CS359G Lecture 8: the Leighton-Rao Relaxation

In which we introduce the Leighton-Rao relaxation of sparsest cut.

Let {G=(V,E)} be an undirected graph. Unlike past lectures, we will not need to assume that {G} is regular. We are interested in finding a sparsest cut in {G}, where the sparsity of a non-trivial bipartition {(S,V-S)} of the vertices is

\displaystyle  \phi_G(S) := \frac{\frac{1}{|E|} \cdot Edges(S,V-S) } {\frac {2}{V^2} \cdot |S| \cdot |V-S| }

which is the ratio between the fraction of edges that are cut by {(S,V-S)} and the fraction of pairs of vertices that are disconnected by the removal of those edges.

Another way to write the sparsity of a cut is as

\displaystyle  \phi_G(S) := \frac {|V|^2}{2|E|} \cdot \frac{\sum_{i,j} A_{i,j} |1_S(i) - 1_S(j)| } {\sum_{i,j} |1_S(i) - 1_S(j) | }

where {A} is the adjacency matrix of {G} and {1_S(\cdot)} is the indicator function of the set {S}.

The observation that led us to see {1-\lambda_2} as the optimum of a continuous relaxation of {\phi} was to observe that {|1_S(i)-1_S(j)| = |1_S(i) - 1_S(j)|^2}, and then relax the problem by allowing arbitrary functions {x: V \rightarrow {\mathbb R}} instead of indicator functions {1_S : V \rightarrow \{ 0,1 \}}.

The Leighton-Rao relaxation of sparsest cut is obtained using, instead, the following observation: if, for a set {S}, we define {d_S(i,j) := |1_S(i) - 1_S(j)|}, then {d_S(\cdot,\cdot)} defines a semi-metric over the set {V}, because {d_S} is symmetric, {d_S(i,i)=0}, and the triangle inequality holds.
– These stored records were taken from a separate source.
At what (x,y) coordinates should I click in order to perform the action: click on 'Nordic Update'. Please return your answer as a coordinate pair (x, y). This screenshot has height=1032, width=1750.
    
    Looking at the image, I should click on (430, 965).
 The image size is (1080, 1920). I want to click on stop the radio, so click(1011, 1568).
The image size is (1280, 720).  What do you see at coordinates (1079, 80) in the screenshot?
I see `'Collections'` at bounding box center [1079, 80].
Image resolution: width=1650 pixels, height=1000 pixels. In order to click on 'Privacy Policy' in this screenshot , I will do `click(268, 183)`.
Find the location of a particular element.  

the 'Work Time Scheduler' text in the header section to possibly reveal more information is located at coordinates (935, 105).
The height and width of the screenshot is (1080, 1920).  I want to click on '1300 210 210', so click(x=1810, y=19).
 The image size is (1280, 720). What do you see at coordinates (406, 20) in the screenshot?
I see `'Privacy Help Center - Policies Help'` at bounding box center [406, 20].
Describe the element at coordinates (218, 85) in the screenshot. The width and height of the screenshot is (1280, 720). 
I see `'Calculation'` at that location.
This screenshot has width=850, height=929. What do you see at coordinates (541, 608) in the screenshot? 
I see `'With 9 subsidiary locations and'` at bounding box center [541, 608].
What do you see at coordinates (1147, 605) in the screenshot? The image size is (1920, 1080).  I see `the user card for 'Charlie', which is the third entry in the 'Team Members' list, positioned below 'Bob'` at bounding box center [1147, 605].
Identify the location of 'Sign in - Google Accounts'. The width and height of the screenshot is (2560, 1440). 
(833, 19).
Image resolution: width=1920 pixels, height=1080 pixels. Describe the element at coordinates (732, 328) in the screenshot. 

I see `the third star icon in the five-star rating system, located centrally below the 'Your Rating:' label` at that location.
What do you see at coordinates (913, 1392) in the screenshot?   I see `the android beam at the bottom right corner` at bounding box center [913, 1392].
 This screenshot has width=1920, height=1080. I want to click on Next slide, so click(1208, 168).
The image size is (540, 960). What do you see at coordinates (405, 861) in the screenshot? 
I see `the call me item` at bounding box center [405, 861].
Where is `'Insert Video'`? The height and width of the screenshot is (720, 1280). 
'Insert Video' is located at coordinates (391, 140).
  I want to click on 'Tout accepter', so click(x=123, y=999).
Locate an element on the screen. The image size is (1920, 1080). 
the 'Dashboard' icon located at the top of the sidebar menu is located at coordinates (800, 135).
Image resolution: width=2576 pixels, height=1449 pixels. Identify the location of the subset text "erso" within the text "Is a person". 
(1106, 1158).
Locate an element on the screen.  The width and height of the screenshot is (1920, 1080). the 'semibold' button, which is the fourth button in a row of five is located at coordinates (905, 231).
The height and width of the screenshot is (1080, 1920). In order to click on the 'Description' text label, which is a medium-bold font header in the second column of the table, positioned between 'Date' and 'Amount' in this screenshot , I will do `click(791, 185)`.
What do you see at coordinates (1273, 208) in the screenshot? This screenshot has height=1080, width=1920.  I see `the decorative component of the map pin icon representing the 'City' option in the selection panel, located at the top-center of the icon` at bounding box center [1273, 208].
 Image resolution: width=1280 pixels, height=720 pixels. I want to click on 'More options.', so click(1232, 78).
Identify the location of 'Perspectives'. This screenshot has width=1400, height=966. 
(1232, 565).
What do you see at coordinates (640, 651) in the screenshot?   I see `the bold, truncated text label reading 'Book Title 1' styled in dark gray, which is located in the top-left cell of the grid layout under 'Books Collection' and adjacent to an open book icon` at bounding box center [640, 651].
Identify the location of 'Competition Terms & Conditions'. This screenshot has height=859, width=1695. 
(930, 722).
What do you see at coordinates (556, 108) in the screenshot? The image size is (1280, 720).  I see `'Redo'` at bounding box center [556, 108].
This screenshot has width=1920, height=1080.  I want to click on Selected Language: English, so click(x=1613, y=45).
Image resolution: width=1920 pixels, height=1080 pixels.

So we could think about allowing arbitrary semi-metrics in the expression for {\phi}, and define

\displaystyle  LR(G):= \min_{\begin{array}{l} d:V\times V \rightarrow {\mathbb R}\\ d \ \mbox{semi-metric} \end{array}} \frac {|V|^2}{2|E|} \cdot \frac{\sum_{i,j} A_{i,j} d(i,j) }{\sum_{i,j} d(i,j)} \ \ \ \ \ (1)

This might seem like such a broad relaxation that there could be graphs on which {LR(G)} bears no connection to {\phi(G)}. Instead, we will prove the fairly good estimate

\displaystyle   LR(G) \leq \phi(G) \leq O(\log |V|) \cdot LR(G) \ \ \ \ \ (2)

Furthermore, we will show that {LR(G)}, and an optimal solution {d(\cdot,\cdot)} can be computed in polynomial time, and the second inequality above has a constructive proof, from which we derive a polynomial time {O(\log |V|)}-approximate algorithm for sparsest cut.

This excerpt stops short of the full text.